At present, we should not meet older relatives and acquaintances, so as not to put them at risk of infection with SARS-CoV-2. Then important contacts fall away for them, and they might actually fall into loneliness. Especially now, we should therefore signal to them daily that they are not alone: Call your elderly or single relatives, acquaintances or neighbors, slip a note under the door, send a postcard, talk to them over the garden fence with the necessary distance or serenade them outside the window.

Tip! When direct contact is again safely possible, we should visit our elderly, frail relatives and acquaintances and give them a portion of our time.

Visiting services are a great help in providing human contact for elderly, immobile people and protecting them from neglect:

  • Visiting services of welfare associations, z.B. NAHbarn" campaign in Jena and the surrounding area: volunteers visit elderly people once a week in their homes, keep them company, listen to them, apply for care services, take care of setting up a home emergency call button or arrange social services.
  • Neighborhood networks, z.B. Action eyes open! of the AWO Foundation Hamburg: Coordinators take tips from the public, doctors or pharmacists via a free telephone hotline, establish contact with seniors in need of help and organize free assistance in the home.

Loneliness: symptoms

The definition of loneliness is the feeling of being excluded, lack of belonging and emotional isolation. Typical feelings of loneliness are sadness, dejection, helplessness, hopelessness, boredom, inner emptiness, self-pity, longing, and despair.

Subjective sensation

Loneliness is an inescapable experience of every human being, but it is experienced differently depending on life situation and individual character. Therefore, loneliness is a subjective phenomenon and not the same as actually being alone or socially isolated: there are many people who are often alone but do not feel lonely!

Conversely, even people with many social contacts in family, work, school or social institutions can feel lonely.

Ratiopharm Paracetalgin

sorely miss social contacts

Those affected experience and evaluate the inner separation from others and the extent of their social ties as negative.
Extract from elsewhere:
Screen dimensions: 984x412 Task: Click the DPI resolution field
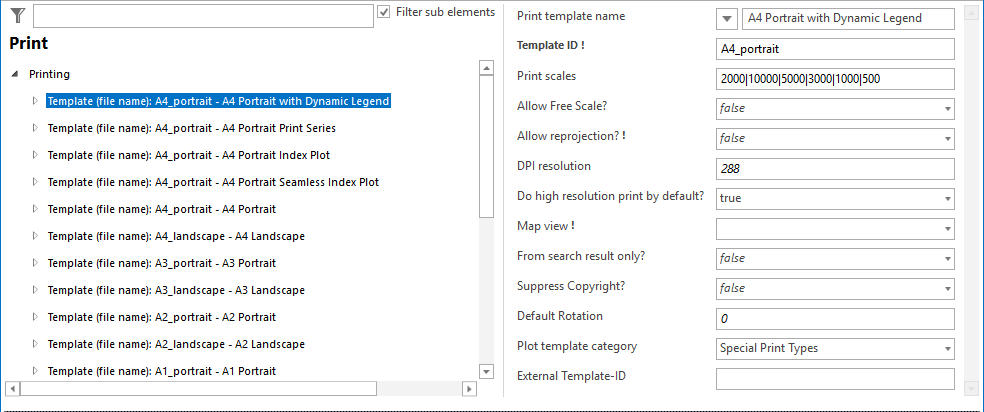pos(835,168)
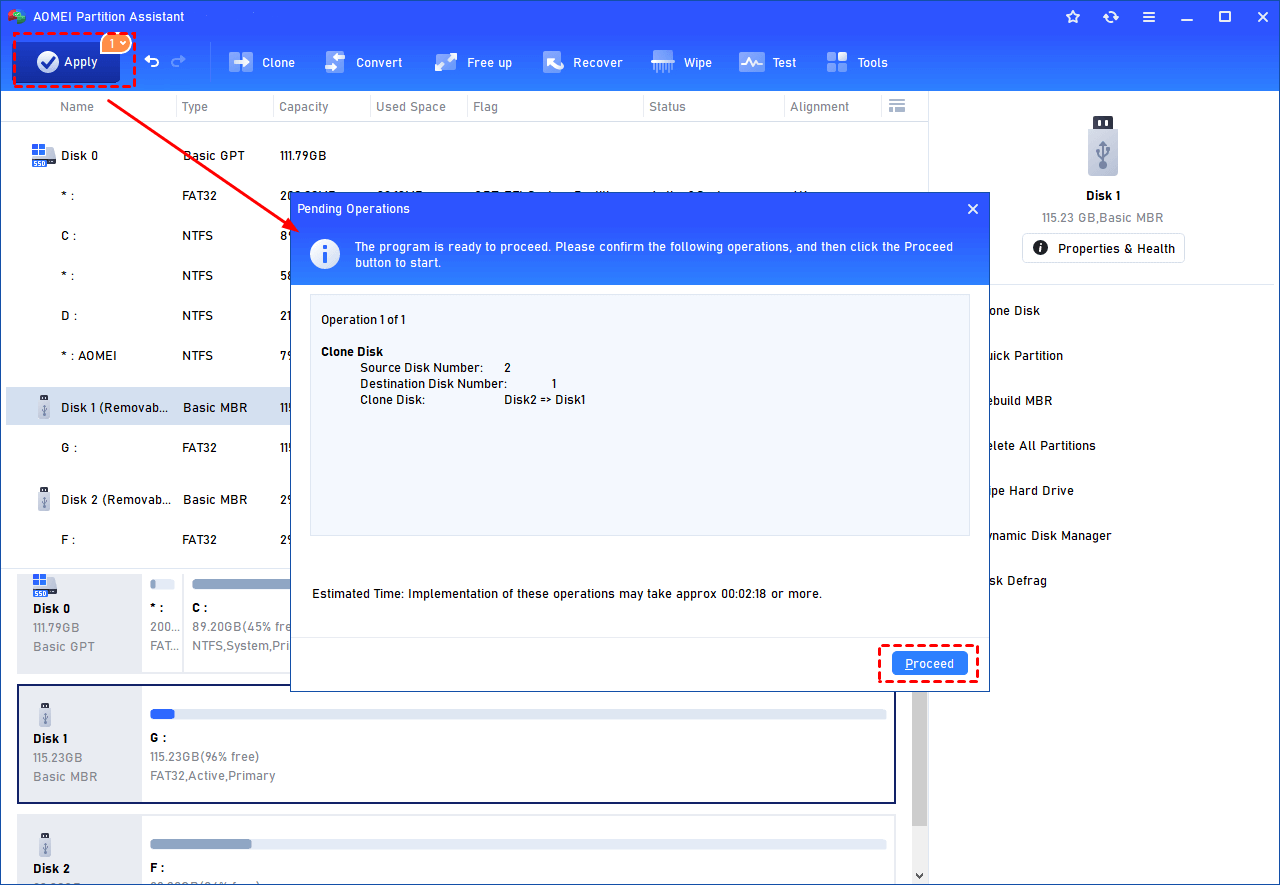Open Properties & Health for Disk 1

click(1103, 248)
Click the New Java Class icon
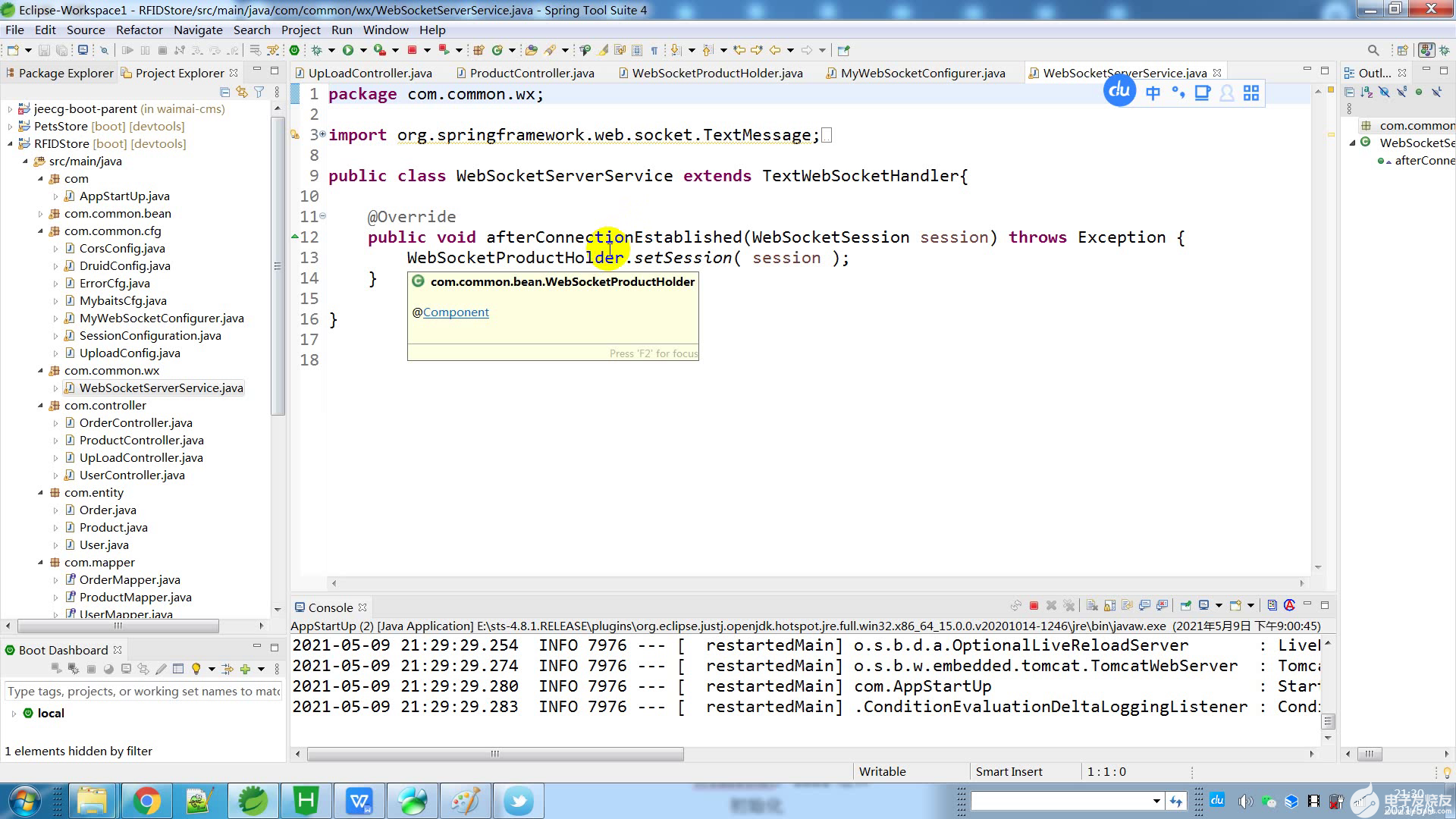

They feel the subjective lack of social contacts as painful, because this is usually accompanied by a lack of recognition, affirmation, appreciation and affection by others. Those affected wish to be noticed, but have difficulty in establishing a mutual relationship. Find it difficult to overcome their seclusion on their own.

Common characteristics of lonely people

Common traits that show up in lonely people include the following:

  • You see yourself very differently than other people would describe you,
  • are very self-critical,
  • pay more attention to failures than to successes,
  • Justify yourself defensively,
  • Are afraid of rejection,
  • devalue their counterpart,
  • overadapt,
  • quickly withdraw into themselves,
  • Are introverted or have less well-developed social skills,
  • often exhibit pessimistic, irrational, and action-paralyzing thought patterns or. Basic attitudes.

However, these characteristics do not necessarily lead to loneliness! Quality social ties and support networks can cushion these people.

Conversely, are often even people with completely different character traits get lonely. This can happen, for example, if they lack such networks or have had drastic negative experiences in dealing with other people.

Chronic loneliness

Loneliness varies in degree: It ranges from people who are lonely only for a certain phase of their lives to those who are resignedly hopelessly lonely. In this case one speaks of chronic loneliness.